EXERCISE REQUIREMENTS:
In the material below, start at the line containing "This screenshot has width=1456, height=819." and end with the line containing "pos(75,450)". Rewrite those lines with "Edit Grid" changed to "Edit Layout" and nothing else altered.
==== PROVIDED RECORDS
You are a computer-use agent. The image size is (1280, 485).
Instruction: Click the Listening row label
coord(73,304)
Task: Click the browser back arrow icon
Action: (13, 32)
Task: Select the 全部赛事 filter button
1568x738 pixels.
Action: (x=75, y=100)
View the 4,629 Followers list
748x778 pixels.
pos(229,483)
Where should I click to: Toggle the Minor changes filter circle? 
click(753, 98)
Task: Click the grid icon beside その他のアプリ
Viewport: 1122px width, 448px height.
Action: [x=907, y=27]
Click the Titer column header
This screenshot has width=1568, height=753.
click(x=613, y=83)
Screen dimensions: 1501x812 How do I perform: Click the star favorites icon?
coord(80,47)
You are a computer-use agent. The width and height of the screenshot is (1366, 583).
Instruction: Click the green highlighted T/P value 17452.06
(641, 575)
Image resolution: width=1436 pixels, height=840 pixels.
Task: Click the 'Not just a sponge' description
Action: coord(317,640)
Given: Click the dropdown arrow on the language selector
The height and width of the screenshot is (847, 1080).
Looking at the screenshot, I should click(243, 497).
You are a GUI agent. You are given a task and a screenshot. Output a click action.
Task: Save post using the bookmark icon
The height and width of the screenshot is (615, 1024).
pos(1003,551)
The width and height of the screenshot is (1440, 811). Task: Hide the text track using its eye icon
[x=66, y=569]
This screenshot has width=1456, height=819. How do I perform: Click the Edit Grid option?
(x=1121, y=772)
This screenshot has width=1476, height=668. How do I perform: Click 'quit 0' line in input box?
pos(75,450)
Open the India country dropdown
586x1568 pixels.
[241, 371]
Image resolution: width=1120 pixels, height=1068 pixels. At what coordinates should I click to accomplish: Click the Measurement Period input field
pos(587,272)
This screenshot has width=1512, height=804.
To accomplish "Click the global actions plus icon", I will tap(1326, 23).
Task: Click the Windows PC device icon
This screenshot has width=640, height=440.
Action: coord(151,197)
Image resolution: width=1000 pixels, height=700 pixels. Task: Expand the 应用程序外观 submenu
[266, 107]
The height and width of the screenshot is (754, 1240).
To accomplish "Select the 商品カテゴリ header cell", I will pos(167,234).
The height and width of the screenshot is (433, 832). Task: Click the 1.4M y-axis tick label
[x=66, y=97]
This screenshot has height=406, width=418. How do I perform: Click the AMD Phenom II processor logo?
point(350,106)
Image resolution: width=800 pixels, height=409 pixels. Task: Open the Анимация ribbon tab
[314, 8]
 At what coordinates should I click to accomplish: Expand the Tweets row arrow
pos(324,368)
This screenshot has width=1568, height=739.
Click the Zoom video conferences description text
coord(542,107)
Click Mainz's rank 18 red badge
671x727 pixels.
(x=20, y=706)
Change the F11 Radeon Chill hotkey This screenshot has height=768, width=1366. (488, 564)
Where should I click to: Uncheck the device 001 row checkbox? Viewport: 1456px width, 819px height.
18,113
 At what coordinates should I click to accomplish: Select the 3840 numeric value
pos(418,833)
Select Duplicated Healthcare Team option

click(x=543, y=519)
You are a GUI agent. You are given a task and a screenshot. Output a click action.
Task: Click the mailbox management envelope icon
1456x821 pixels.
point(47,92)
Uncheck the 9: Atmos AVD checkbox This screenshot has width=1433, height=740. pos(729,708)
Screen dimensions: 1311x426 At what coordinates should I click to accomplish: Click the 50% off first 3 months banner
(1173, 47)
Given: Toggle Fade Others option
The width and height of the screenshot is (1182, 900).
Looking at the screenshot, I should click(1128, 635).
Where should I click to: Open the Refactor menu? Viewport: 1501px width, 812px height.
========
EXPECTED OUTPUT:
This screenshot has width=1456, height=819. How do I perform: Click the Edit Layout option?
(x=1121, y=772)
This screenshot has width=1476, height=668. How do I perform: Click 'quit 0' line in input box?
pos(75,450)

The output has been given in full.